Focus - What's that ??

A clear night again. Yippee and it's a friday, no work tomorrow. I got out to try an early flare, but the sky was just too bright at 1900. A little later was the ISS pass. I decided to try a little experiment, and shot a single 66 second frame at 18mm with the kit lens. This is the result.

Photobucket

A little later, and I went back out, this time with the scope to try my hand at a third set of Prime Focus images. Anyway, I went through the normal setup routing. Levelled the scope, powered up, dropped the 5mm Ortho in the diagonal, and set about using the Celestion SkyAlign. I ran through the normal sort of stars, three as wide apart as possible. After a moment, alignment failed. Ok, this has happened before. Hit undo and tried again. Another 3 stars, another failure. This is silly. Bear in mind, that with the slewing and jiggering to align this can take a good 5 minutes. Ok, I power down the mount, leave it for a moment, power back up and try again. Another set of stars, another failure. Hmm, thinks I scratching my head, what on earth is going on here. I powered down again, pulled the power from the mount completely. Left it for a couple of minutes, powered up and tried yet again, for a fourth go. Another failure. At this point, I'm ready to kick the alignment into the middle of next week, but not being quite that fed up, decided to try a one star align. Picked Mirfak, it's bright and I know exactly where it is, which is always good. Used my normal alignment process, and this time it works like a charm.

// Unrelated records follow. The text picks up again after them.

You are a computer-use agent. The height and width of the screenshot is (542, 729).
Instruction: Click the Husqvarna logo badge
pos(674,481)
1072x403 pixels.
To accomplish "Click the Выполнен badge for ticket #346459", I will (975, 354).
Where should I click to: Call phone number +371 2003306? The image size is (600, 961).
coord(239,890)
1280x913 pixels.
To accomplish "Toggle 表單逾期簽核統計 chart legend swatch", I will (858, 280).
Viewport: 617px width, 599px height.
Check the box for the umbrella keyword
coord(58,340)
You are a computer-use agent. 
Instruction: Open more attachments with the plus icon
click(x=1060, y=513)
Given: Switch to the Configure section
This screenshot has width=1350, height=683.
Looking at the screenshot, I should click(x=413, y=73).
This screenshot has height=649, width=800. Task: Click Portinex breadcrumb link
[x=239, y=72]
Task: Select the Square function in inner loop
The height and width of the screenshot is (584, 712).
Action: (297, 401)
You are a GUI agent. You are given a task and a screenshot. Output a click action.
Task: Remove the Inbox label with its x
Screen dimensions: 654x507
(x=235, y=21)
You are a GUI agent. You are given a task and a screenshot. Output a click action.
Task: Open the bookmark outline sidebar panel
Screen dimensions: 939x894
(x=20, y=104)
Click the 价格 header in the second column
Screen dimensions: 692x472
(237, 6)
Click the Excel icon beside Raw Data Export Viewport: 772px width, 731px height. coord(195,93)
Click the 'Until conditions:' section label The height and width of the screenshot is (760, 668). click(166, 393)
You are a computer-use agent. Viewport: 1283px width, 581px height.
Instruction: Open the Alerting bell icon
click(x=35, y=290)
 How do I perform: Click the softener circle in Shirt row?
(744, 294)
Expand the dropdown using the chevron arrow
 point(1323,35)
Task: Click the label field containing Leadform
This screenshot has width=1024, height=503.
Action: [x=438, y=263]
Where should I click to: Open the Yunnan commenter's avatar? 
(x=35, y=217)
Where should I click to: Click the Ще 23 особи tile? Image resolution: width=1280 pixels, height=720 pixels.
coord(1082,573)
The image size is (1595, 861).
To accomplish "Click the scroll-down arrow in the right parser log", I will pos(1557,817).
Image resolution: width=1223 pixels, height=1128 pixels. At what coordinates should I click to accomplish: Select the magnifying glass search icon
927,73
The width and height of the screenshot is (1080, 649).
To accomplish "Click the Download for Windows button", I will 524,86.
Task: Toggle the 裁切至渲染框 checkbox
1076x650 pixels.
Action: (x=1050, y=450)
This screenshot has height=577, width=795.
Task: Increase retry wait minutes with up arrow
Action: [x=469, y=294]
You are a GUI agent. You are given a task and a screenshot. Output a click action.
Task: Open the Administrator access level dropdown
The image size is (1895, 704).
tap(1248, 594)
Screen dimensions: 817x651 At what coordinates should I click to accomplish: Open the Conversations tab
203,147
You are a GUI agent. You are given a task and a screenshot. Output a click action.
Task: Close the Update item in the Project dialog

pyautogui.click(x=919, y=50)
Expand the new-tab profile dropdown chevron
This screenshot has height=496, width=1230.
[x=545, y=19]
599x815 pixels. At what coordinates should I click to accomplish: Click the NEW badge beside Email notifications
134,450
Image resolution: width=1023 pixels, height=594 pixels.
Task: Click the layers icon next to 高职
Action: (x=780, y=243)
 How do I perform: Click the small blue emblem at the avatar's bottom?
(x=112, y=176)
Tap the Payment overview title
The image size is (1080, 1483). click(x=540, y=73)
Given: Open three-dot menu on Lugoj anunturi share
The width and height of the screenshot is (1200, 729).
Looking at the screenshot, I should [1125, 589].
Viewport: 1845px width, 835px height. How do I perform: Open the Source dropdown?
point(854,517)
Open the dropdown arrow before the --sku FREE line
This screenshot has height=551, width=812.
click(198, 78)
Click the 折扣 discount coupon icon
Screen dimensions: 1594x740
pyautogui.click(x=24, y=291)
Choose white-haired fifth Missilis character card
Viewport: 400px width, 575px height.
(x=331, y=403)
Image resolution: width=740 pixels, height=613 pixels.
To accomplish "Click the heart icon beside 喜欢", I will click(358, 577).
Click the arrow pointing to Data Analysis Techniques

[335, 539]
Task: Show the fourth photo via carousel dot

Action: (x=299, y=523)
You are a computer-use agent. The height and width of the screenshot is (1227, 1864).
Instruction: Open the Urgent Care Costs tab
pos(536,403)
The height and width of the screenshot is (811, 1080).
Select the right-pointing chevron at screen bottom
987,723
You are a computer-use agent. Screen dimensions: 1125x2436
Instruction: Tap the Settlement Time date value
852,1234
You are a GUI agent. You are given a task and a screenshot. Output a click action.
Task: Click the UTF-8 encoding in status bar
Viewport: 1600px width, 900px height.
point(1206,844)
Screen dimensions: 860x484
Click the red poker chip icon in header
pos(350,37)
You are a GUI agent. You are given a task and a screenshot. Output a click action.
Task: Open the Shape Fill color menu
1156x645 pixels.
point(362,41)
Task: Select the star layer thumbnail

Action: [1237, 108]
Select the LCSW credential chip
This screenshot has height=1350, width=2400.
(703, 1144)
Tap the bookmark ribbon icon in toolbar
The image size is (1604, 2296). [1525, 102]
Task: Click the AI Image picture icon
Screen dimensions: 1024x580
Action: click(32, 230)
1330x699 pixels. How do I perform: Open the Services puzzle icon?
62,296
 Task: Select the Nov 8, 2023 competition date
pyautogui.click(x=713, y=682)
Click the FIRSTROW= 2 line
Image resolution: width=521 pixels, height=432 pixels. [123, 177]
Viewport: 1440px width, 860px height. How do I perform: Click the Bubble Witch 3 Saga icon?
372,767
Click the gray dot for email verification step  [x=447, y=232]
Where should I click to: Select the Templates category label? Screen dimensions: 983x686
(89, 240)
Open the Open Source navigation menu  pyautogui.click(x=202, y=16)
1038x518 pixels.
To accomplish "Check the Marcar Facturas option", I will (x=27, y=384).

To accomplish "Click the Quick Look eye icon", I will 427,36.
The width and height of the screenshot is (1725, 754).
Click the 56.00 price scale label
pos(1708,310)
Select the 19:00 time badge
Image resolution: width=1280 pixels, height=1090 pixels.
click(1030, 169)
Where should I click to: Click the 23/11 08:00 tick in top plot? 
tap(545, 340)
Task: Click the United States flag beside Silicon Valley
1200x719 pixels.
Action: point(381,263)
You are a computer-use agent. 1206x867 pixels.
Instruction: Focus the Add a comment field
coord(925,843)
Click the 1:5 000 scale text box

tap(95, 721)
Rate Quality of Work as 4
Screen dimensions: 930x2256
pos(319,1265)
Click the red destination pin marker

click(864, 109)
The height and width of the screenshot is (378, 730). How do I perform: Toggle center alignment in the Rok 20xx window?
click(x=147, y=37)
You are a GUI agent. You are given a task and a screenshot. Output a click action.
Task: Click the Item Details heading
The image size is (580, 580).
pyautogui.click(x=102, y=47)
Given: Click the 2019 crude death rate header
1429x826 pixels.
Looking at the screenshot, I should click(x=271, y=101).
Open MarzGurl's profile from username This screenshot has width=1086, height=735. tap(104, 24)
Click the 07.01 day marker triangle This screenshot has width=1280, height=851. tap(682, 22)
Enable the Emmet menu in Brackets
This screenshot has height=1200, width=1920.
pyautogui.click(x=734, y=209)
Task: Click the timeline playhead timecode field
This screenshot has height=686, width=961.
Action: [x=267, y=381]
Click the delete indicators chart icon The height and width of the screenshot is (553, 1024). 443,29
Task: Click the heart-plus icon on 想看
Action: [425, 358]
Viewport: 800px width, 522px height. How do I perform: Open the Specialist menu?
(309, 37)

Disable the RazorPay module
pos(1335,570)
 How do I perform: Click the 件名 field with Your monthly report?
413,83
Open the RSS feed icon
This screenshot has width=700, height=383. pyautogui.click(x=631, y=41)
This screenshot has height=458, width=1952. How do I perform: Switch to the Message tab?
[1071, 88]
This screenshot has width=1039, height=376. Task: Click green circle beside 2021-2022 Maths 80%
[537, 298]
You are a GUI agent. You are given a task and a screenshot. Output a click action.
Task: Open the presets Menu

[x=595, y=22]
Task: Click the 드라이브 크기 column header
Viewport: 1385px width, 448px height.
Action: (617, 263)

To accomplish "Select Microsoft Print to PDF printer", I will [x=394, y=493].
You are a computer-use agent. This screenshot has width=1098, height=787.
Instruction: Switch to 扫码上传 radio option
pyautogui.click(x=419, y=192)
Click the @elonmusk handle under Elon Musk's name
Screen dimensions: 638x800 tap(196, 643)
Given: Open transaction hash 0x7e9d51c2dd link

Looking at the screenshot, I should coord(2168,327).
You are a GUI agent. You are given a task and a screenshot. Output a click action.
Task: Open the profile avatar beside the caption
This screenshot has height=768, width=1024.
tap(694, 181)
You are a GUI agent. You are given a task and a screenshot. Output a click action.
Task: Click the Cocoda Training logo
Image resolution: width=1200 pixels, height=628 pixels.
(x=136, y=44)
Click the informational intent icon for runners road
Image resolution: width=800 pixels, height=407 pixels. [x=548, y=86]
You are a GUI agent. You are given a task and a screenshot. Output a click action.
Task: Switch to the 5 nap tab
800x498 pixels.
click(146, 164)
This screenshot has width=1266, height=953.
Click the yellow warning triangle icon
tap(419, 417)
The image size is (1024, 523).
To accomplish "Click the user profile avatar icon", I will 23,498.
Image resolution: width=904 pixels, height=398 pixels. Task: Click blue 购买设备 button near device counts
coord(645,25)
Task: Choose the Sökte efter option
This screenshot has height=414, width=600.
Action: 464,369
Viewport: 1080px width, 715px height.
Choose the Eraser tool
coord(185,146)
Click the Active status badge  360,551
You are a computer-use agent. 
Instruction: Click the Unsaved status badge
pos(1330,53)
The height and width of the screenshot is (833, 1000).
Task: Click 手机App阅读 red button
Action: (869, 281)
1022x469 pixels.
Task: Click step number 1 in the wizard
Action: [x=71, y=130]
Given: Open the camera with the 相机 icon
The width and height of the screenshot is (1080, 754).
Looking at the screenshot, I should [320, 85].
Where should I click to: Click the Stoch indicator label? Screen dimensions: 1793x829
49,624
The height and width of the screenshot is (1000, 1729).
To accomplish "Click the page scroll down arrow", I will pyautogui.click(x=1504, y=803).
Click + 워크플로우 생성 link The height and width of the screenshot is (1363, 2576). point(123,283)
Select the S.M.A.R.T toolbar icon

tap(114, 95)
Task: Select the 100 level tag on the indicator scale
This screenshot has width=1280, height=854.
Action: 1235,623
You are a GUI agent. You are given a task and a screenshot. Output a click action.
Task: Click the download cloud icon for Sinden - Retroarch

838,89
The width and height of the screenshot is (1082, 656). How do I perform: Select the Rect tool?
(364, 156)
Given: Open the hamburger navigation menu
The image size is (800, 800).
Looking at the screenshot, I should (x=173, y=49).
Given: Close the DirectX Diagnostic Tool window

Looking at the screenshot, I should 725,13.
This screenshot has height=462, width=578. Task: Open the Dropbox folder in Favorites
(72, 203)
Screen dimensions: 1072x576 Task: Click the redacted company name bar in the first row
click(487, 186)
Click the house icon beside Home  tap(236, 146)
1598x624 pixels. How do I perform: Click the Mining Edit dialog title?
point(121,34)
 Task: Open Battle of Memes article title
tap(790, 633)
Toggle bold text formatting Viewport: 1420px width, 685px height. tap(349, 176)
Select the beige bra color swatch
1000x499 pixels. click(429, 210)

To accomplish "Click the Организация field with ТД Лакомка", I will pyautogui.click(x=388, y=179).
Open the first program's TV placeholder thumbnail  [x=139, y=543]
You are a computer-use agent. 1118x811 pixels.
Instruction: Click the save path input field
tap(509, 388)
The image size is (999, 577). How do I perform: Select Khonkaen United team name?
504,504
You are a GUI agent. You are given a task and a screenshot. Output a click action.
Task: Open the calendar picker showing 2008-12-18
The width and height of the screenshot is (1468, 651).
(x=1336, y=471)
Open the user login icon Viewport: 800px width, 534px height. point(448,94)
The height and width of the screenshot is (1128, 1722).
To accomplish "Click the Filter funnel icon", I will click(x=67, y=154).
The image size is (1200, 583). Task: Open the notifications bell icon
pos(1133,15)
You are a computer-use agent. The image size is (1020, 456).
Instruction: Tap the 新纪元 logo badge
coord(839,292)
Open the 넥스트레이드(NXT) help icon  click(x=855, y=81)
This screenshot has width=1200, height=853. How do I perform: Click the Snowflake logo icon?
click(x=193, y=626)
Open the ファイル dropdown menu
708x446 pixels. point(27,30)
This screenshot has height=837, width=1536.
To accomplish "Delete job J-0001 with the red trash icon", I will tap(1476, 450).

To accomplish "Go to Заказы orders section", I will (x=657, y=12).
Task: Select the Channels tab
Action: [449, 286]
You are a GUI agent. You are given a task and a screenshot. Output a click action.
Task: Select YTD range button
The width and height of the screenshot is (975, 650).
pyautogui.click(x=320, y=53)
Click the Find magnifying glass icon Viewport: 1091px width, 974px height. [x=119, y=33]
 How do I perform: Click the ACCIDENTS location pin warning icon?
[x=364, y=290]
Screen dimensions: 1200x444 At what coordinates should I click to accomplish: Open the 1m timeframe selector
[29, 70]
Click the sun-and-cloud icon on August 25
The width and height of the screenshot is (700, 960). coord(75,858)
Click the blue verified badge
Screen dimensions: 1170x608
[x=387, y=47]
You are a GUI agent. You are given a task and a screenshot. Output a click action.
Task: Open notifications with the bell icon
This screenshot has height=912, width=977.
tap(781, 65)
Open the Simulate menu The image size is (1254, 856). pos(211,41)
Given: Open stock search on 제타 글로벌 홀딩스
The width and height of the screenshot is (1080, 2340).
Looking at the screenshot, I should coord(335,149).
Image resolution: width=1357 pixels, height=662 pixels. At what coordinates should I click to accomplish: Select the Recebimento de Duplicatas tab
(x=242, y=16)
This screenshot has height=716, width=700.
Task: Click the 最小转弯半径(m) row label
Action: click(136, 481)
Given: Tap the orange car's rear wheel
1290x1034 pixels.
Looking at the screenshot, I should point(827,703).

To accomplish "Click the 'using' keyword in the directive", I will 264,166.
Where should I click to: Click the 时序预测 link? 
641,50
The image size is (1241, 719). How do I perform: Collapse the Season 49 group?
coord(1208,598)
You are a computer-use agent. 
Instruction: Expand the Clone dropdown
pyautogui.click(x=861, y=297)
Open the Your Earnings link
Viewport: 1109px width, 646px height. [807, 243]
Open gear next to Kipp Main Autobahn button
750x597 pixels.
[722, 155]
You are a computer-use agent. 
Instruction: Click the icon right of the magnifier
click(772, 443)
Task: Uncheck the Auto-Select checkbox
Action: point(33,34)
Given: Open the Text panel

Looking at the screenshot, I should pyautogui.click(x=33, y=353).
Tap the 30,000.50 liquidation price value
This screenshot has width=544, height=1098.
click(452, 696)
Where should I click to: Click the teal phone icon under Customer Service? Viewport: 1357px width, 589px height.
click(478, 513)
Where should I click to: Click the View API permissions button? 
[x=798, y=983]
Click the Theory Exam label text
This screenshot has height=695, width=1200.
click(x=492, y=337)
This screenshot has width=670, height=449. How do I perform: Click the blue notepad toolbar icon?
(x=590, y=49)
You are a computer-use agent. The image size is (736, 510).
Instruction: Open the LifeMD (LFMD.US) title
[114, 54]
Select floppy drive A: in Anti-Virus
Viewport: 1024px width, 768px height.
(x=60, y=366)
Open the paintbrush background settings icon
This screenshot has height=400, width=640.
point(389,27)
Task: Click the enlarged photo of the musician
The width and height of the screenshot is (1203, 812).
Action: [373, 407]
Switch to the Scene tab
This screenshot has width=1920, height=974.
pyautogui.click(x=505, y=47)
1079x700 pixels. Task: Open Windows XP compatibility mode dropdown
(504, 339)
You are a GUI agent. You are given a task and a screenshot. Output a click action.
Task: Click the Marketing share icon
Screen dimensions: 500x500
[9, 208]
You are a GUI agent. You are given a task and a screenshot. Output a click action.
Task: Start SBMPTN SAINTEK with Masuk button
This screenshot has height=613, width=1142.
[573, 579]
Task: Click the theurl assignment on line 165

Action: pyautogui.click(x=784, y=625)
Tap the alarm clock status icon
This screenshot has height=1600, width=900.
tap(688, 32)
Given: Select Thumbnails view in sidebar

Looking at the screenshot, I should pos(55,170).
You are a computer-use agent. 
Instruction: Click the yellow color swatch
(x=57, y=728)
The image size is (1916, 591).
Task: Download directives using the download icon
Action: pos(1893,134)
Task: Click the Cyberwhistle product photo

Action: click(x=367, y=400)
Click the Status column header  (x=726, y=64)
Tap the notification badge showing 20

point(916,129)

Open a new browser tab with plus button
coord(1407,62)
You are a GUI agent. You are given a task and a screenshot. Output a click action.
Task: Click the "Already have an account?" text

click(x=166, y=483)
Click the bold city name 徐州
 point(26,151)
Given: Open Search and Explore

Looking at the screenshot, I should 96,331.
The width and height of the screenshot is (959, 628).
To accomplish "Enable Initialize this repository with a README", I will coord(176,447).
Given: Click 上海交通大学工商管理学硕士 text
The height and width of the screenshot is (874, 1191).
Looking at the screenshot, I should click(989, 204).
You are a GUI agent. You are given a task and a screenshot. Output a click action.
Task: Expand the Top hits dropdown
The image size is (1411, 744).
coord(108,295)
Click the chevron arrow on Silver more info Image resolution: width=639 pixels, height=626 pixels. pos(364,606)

Next, I swapped the diagonal for the camera, and set about getting focus. I checked Mirfak through the viewfinder, being nice and bright I can see it through the camera. Fired a couple of test shots, looking good. Ok, first target, M33. I used the goto to point the scope in the right place, fired a couple of quick test shots to check positioning, looking good. Set the timer and set it going. In the meantime I used the 10x50 bins to have a look around Cassie and Andromeda. The usual suspects. M31, the Perseus Double, the Owl cluster, Kembles Cascade amongst others and meandering around Cassie generally.

Once I'd finished grabbing the data, some 30 frames, I thought I'd try M27. Used the goto to slew, a little out of central, but an easy shift to bring it back. Set the timer and away that went. I had another wander around with the bins, there's just so many stars in and around Cygnus. I found the coathanger, probably a few clusters, but I can't be sure, and I definitely found M39.

A little later and the capturing done, I shot some darks and bought everything in. I started then to process the data. I stacked both sets of images in DSS, then went onto to process them further in PS. It was only at this point I noticed that something really didn't look quite right. I couldn't get the M33 stack to do a thing. The M27 stack was a bit better but still wasn't right. I looked and looked. It's only a small thing, but the image isn't quite in focus. Damn it...

Here's the rather poor M27 result. The nebula is clearly there, but it's just not sharp and clearly defined as it should be.

Photobucket

It's supposed to be clear again on Saturday night (in fact it is and I'm capturing data as I type this, look for another post soon) and I intend to try both of these targets again.